Submitted to: Journal of Dairy Science
Publication Type: Peer Reviewed Journal
Publication Acceptance Date: 12/19/2007
Publication Date: 4/1/2008
Publication URL: http://hdl.handle.net/10113/15711
Citation: Dechow, C.D., Norman, H.D., Zwald, N.R., Cowan, C.M., Meland, O.M. 2008. Relationship between individual herd-heritability estimates and sire misidentification rate. Journal of Dairy Science. 91(4):1640-1647. Interpretive Summary: Sire misidentification reduces the accuracy of genetic evaluations and slows genetic progress. Herd heritabilities were generated for 20,920 herds and higher heritability was associated with lower herd misidentification rates. Herd heritabilities can be used to help identify progeny test herds that would be candidates for DNA parent verification.

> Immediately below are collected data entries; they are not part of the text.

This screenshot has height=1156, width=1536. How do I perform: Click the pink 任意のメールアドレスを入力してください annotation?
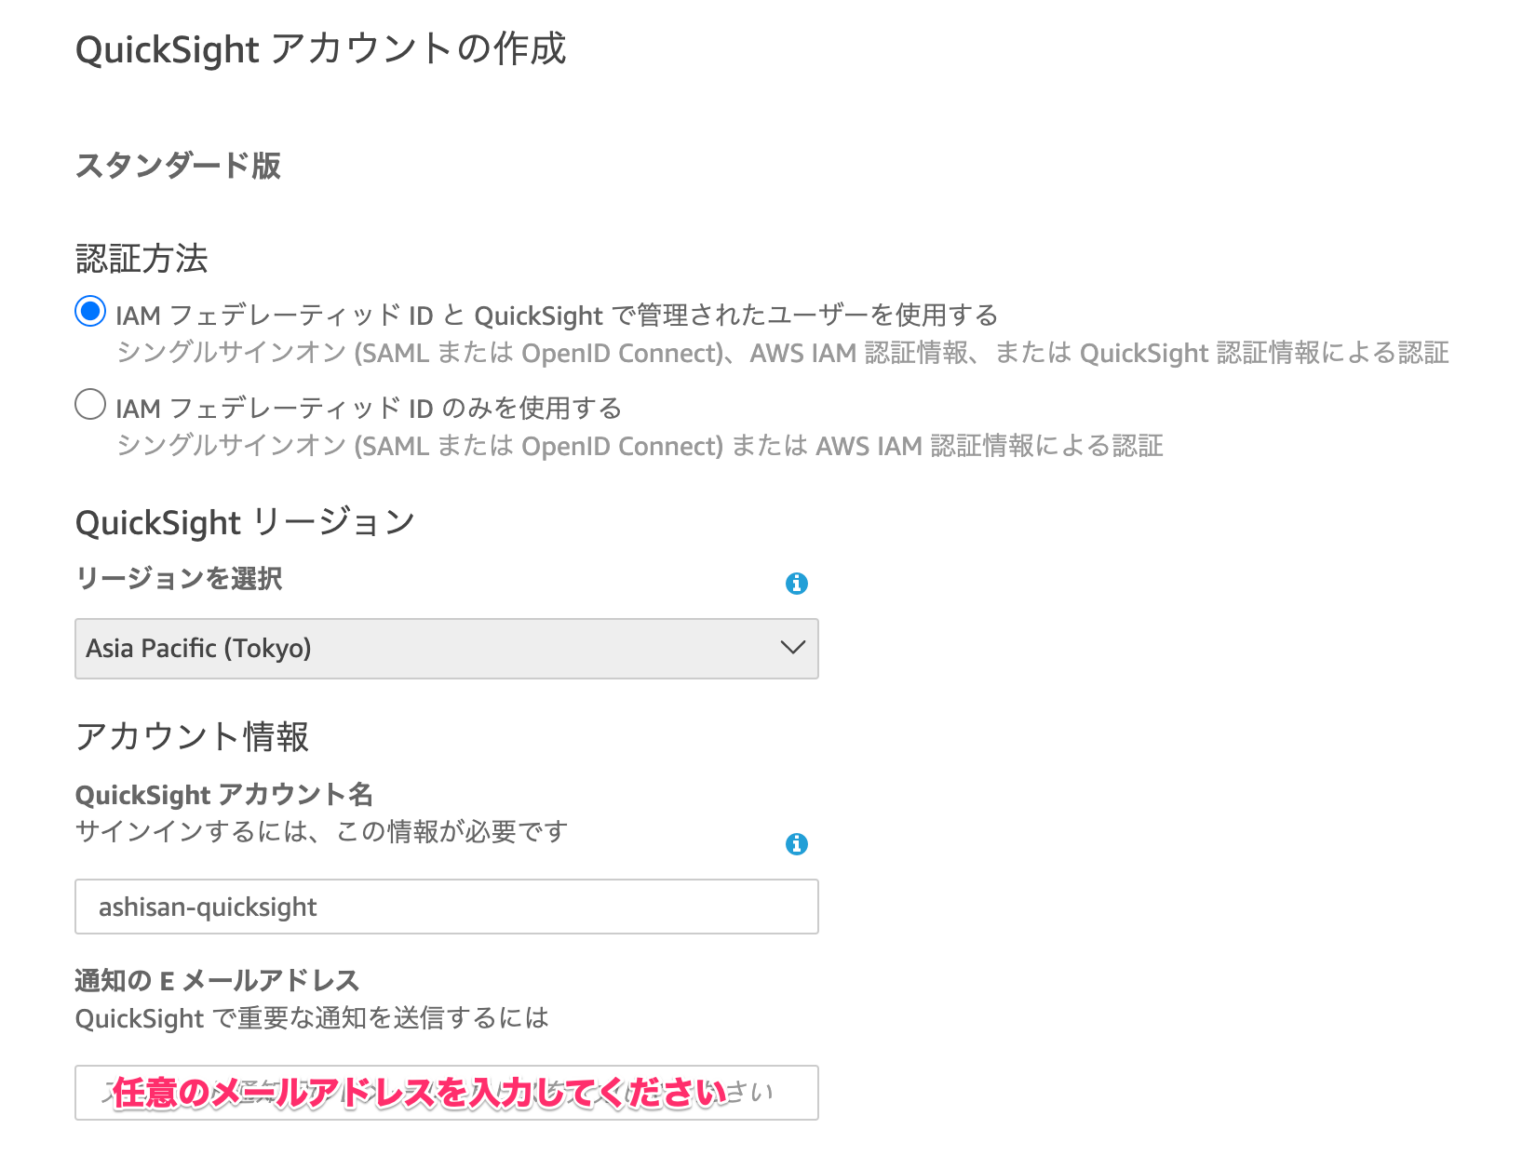420,1091
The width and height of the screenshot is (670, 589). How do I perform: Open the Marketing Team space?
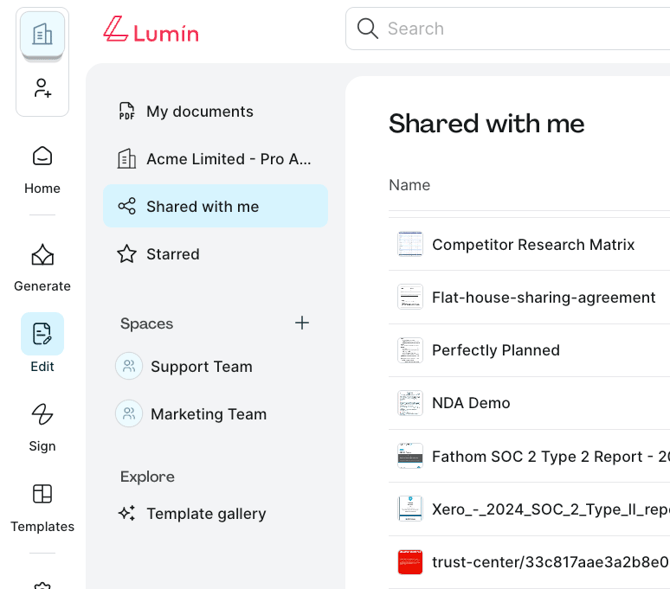[x=208, y=414]
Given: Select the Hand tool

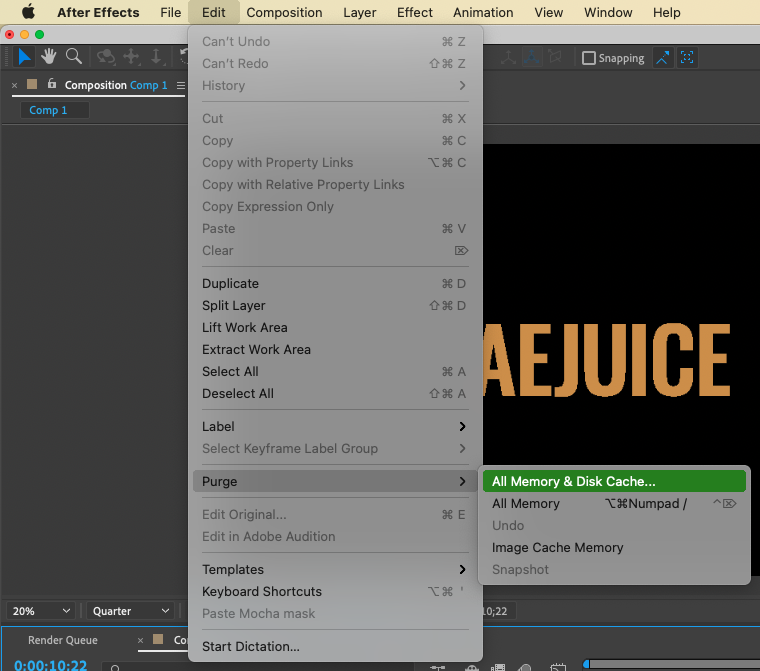Looking at the screenshot, I should (49, 57).
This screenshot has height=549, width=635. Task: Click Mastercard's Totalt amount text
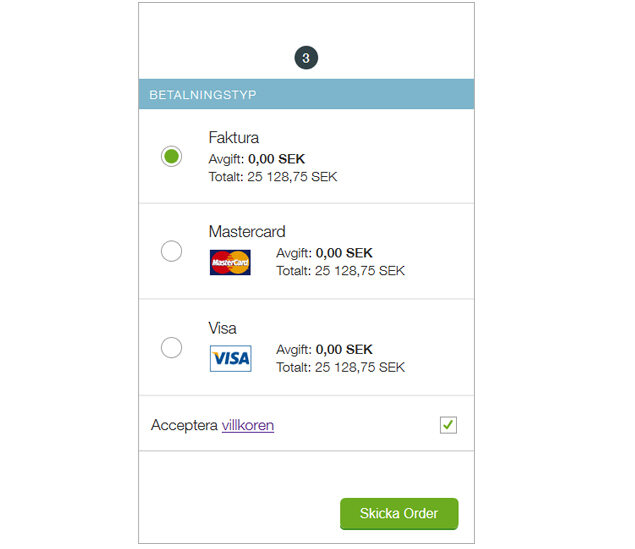coord(340,271)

Technical Abstract: The objectives of this study were to estimate heritabilities for herds participating in Dairy Herd Improvement and the relationship of herd heritability with sire misidentification rate. Individual herd heritabilities for milk, fat and protein yield and somatic cell score (SCS) were calculated with daughter-dam regression and daughter-sire predicted transmitting ability (PTA) regression using 4,712,166 records for 16,336 herds in August 2000 and 7,084,953 records for 20,920 herds in August 2006. Herd heritabilities were estimated with regression models in ASReml that included fixed breed, age within parity, herd-year-season of calving, dam records nested within state, sire PTA within state, and an interaction between sire PTA and herd variance; random regression coefficients were dam records within herd and sire PTA within herd. Average daughter-dam herd heritability estimates ranged from 0.21 (SCS in 2000) to 0.73 (protein percent in 2006), whereas daughter-sire herd heritability ranged from 0.10 (SCS in 2000) to 0.42 (protein percent in 2006). Verification of sire identification with DNA marker analysis was provided by Accelerated Genetics and Alta Genetics, Inc. Daughter-sire herd heritability was more strongly correlated with sire misidentification rate than daughter-dam herd heritability. The correlation between a principal component for all measures of herd heritability and sire misidentification rate was -0.38 and -0.50 in 2000 and 2006, respectively. Herd heritability can be generated with simple regression techniques for several thousand herds simultaneously. The herd heritability estimates were correlated negatively with sire misidentification rates and could be used to identify herds that provide inaccurate data for progeny testing.